[Item coordinate data]
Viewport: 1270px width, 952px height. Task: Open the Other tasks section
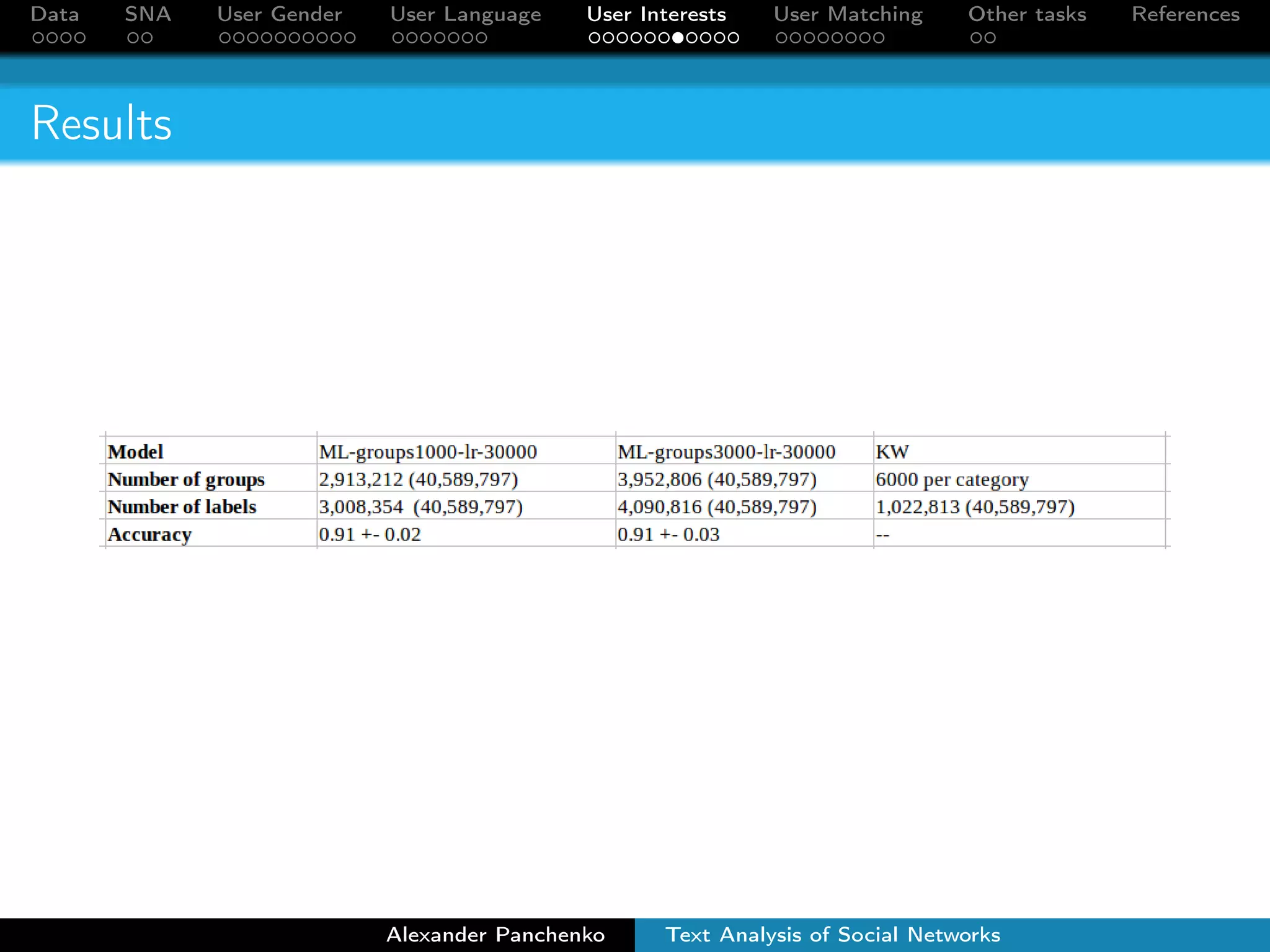click(1027, 14)
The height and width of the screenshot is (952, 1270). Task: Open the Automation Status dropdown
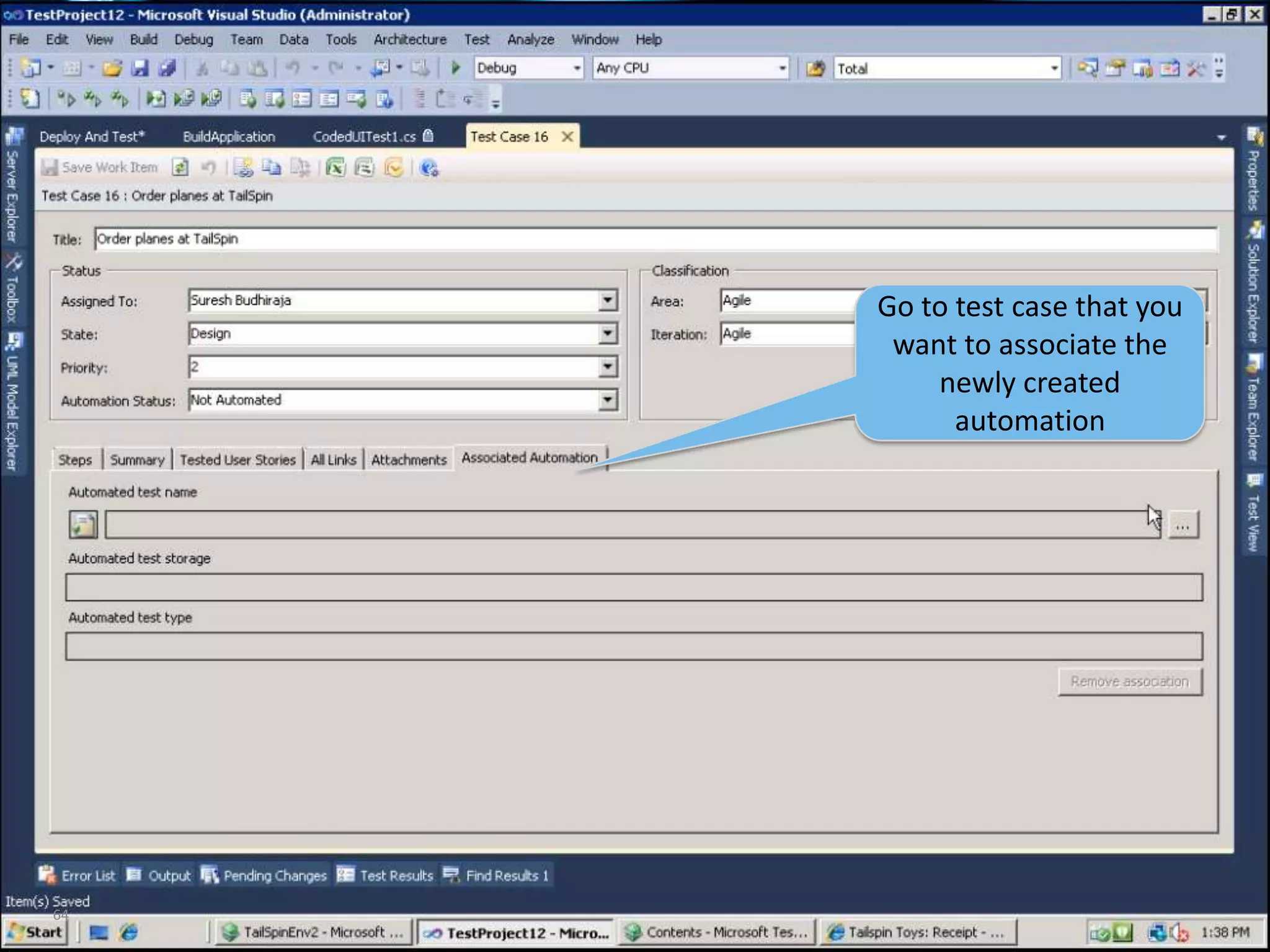pos(608,400)
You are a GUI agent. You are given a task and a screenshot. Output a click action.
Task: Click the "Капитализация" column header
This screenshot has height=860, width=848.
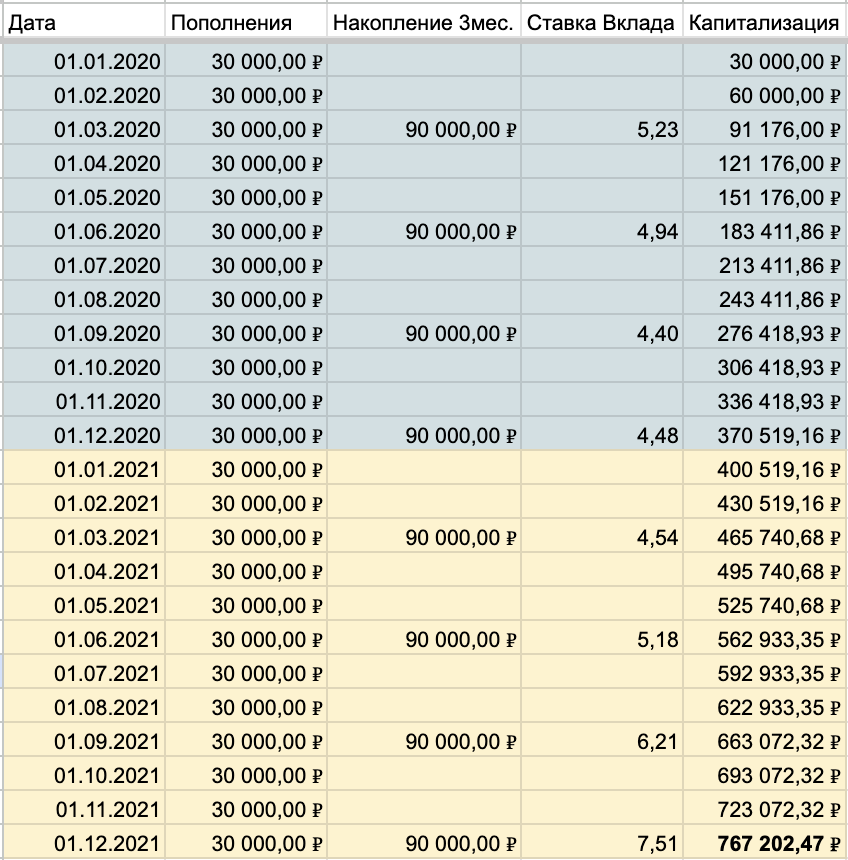click(764, 23)
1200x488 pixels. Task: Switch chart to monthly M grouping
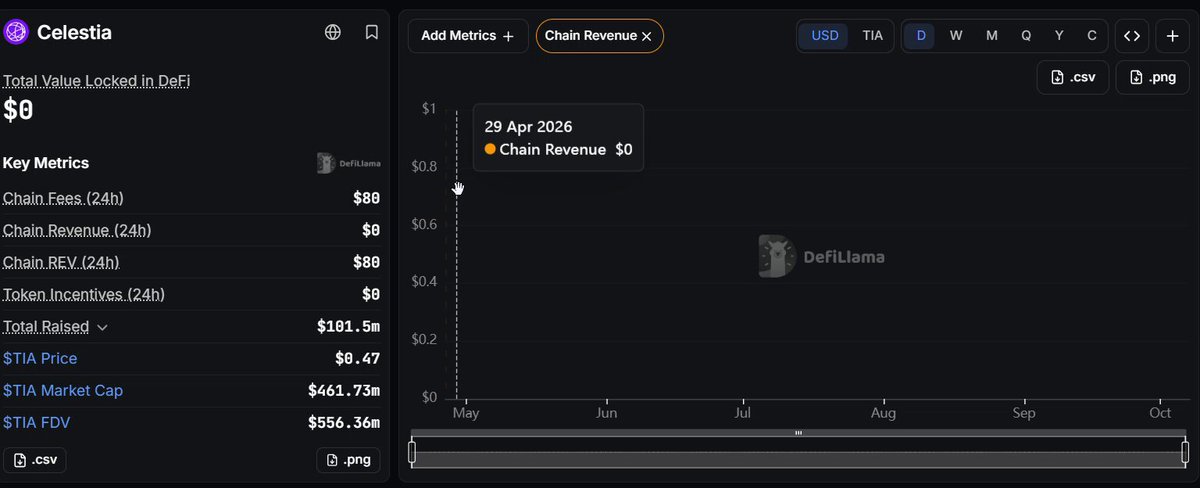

◆ WRITTEN EXERCISE
Reproduce all of the entries above, substituting "image" for every occurrence of "screenshot" and leaving everything else unchanged. Omit the pictures from your answer.

◆ COMPLETE OUTPUT
Viewport: 1270px width, 952px height. Task: Open the Other tasks section
click(1027, 14)
The height and width of the image is (952, 1270). Task: Open the Automation Status dropdown
pos(608,400)
You are a GUI agent. You are given a task and a image. Output a click action.
Task: Click the "Капитализация" column header
This image has height=860, width=848.
click(764, 23)
1200x488 pixels. Task: Switch chart to monthly M grouping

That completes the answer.